Sensitive information, such as access tokens, are stored in a secret manager service built using Hashicorp Vault.

All configured integrations can be managed from the Integrations tab in Workspace settings.

Supported integrations

RIME supports integrations with the following vendors:

  • Google Cloud Storage

  • Databricks Deltalake

  • Amazon S3

Configurable through the RIME web UI

The Databricks Deltalake integration can be configured directly from the web UI of a RIME instance.

These integrations can only be configured when deploying a RIME instance:

  • Amazon S3

  • Google Cloud Storage

Adding a data integration through the RIME web UI

An administrator can add or modify a data integration that the RIME instance can use.

  1. Sign in to a RIME instance.

    The Workspaces page appears.

  2. Click the three-dot menu at the right side of a workspace and select Manage Workspace.

    Alternately, select Workspace Settings from a workspace page. The Workspace Settings page appears.

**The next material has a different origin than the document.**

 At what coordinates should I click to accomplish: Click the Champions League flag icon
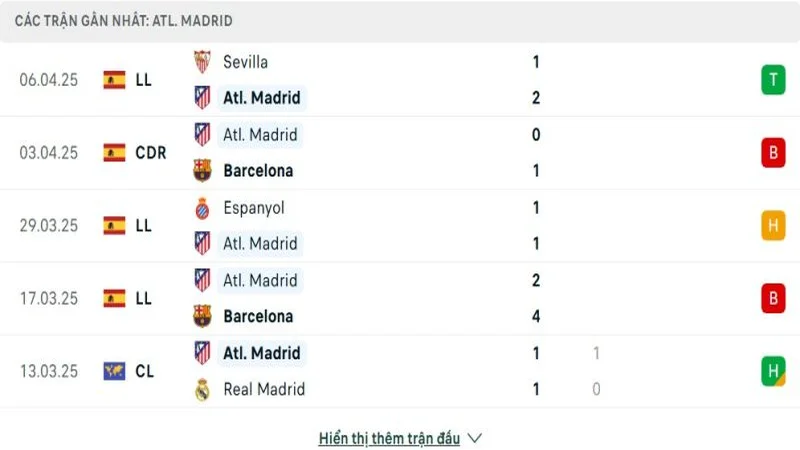tap(114, 371)
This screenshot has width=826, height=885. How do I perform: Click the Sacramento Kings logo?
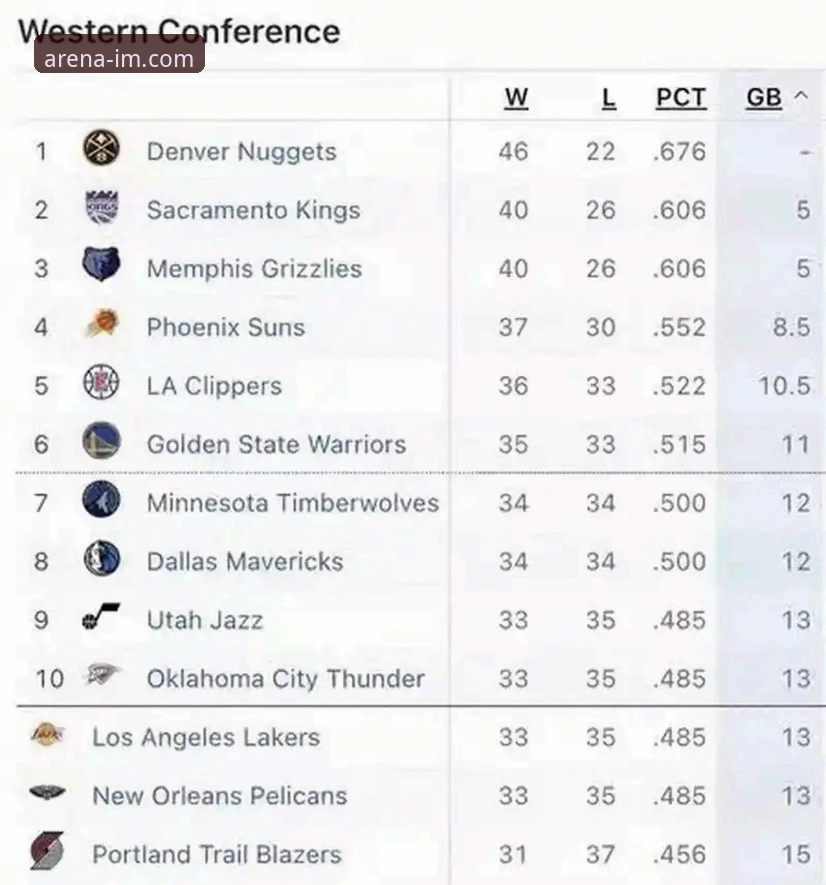tap(101, 209)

  3. Click Integrations in the left navigation bar.

    The Integrations configuration pane appears.

  4. Click Add Integration.

    The Add Integration dialog box appears.

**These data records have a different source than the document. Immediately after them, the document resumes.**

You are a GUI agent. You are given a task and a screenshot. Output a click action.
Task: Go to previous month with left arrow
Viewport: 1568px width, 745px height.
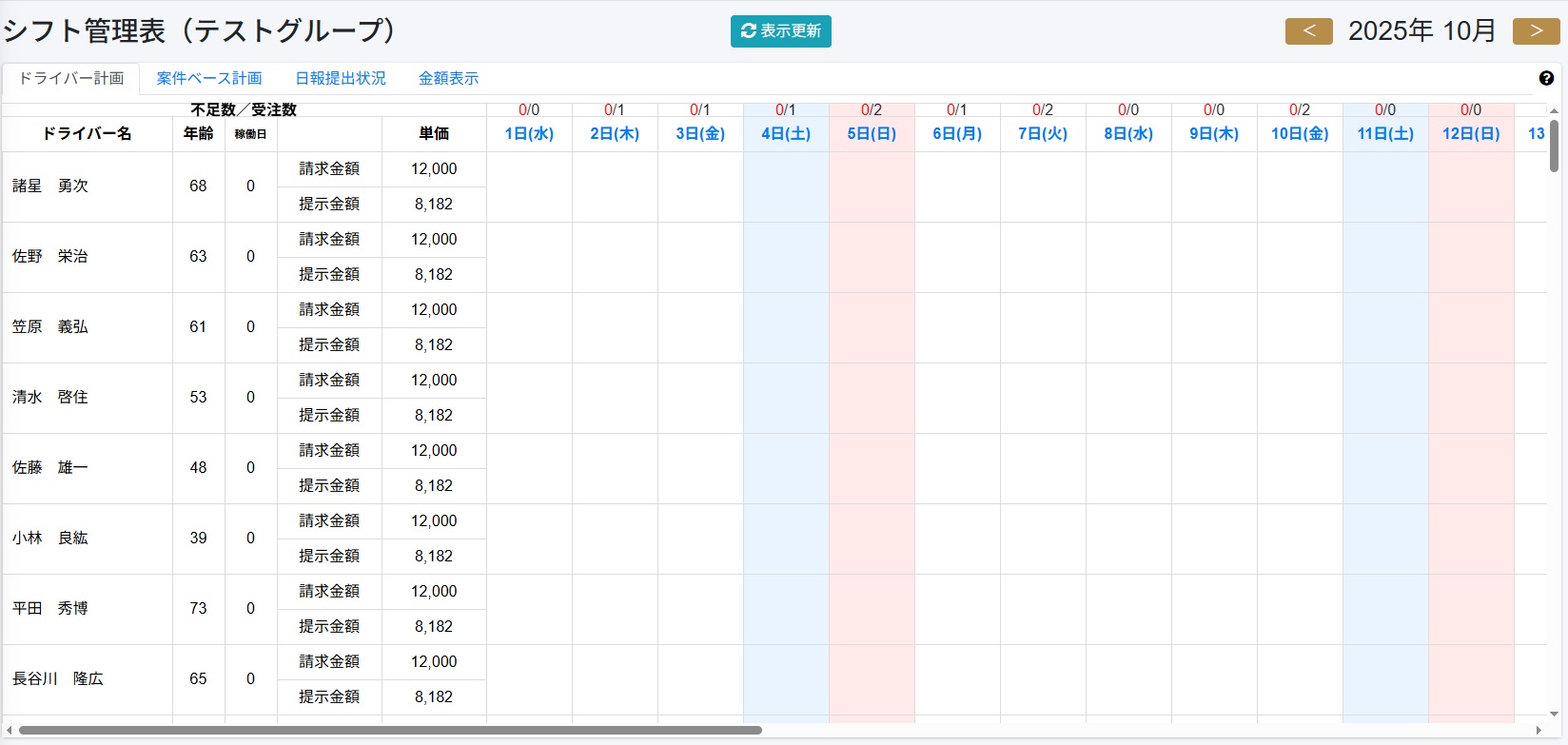[1308, 31]
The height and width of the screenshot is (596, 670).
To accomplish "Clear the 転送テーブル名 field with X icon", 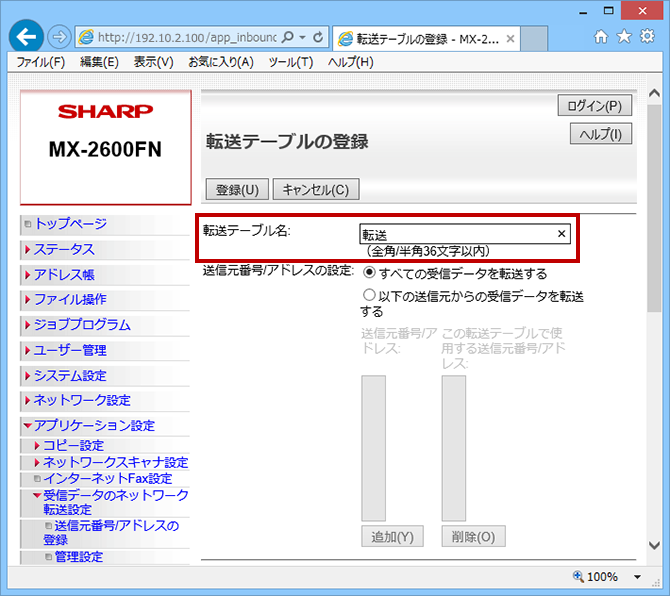I will pos(561,233).
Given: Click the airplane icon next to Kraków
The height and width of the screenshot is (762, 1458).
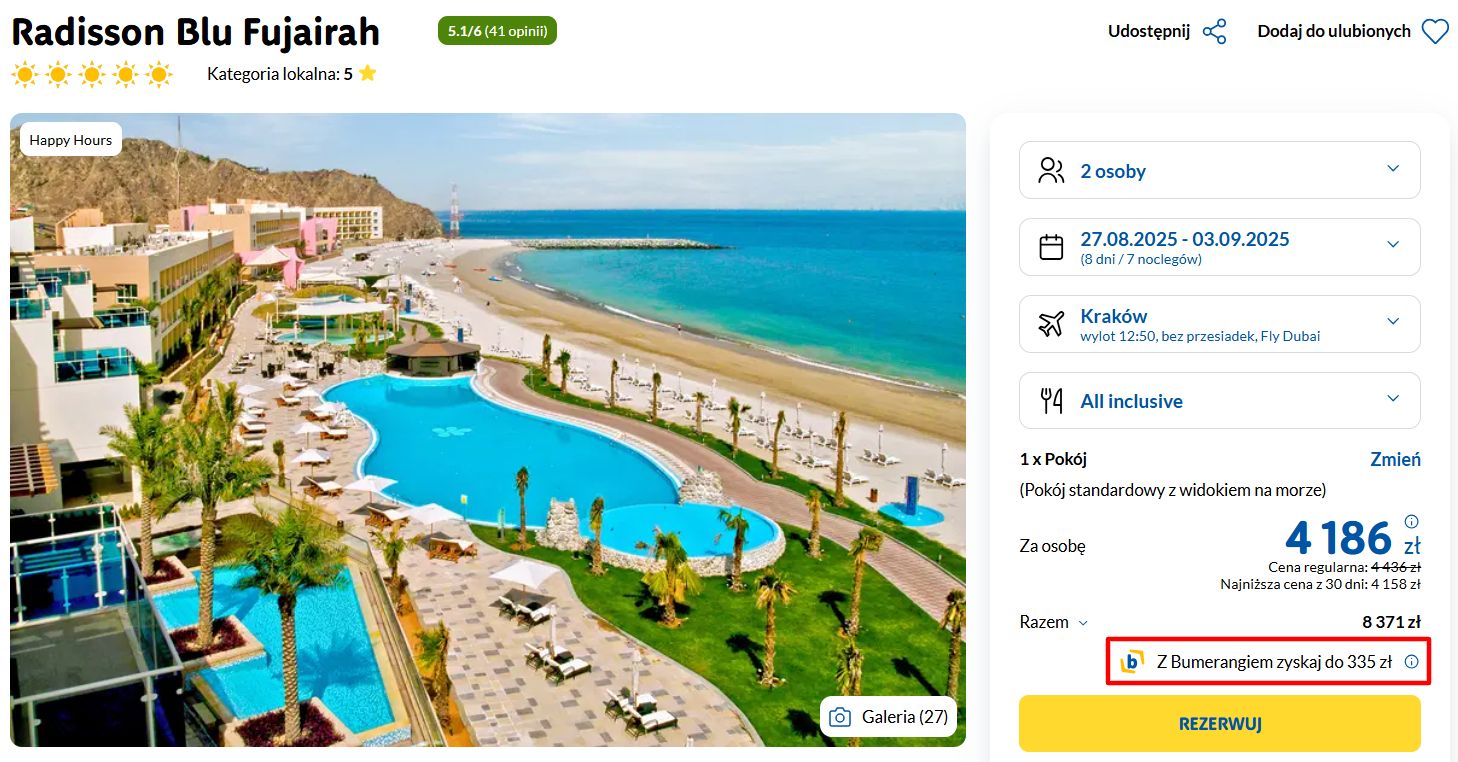Looking at the screenshot, I should tap(1051, 324).
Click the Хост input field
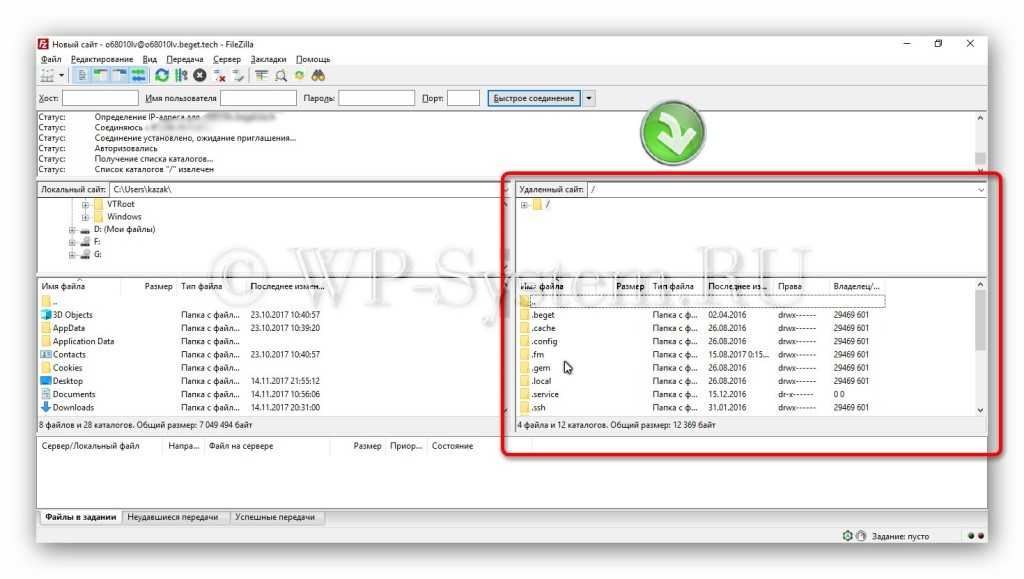The image size is (1024, 579). point(100,98)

  5. In Name, type a name for the integration.

  6. From the Integration Type drop-down, choose a type.

    Supported types are S3, GCS, Databricks, and Custom.

  7. (Adding a Databricks integration) Type the following information in the corresponding fields.

    • Name

    • Server hostname

    • HTTP Path

    • Databricks Access Token

  1. (Adding a Custom integration) Type a name for the integration in Name.

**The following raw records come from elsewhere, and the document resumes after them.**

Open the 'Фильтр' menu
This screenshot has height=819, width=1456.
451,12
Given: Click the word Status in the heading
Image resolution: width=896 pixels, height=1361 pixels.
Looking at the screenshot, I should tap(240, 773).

  2. (Adding a Custom integration) Type the configuration information for the custom integration as key/value pairs and select a sensitivity for each pair.

    Sensitivity levels are Not sensitive, Workspace level, and Members level.

  3. (Optional) Click Add Variable to add specific environment variables as key/value pairs.

    A set of Key and Value fields appears with a Sensitivity drop-down selector between them.

  4. (Adding a variable) In Key and Value, type a key and the value for that key.

  5. (Adding a variable) From the Sensitivity drop-down, select a sensitivity level for the key/value pair.

    Sensitivity levels are Not sensitive, Workspace level, and Members level.

  6. Click Save Integration.

The new integration is now available to the RI Platform.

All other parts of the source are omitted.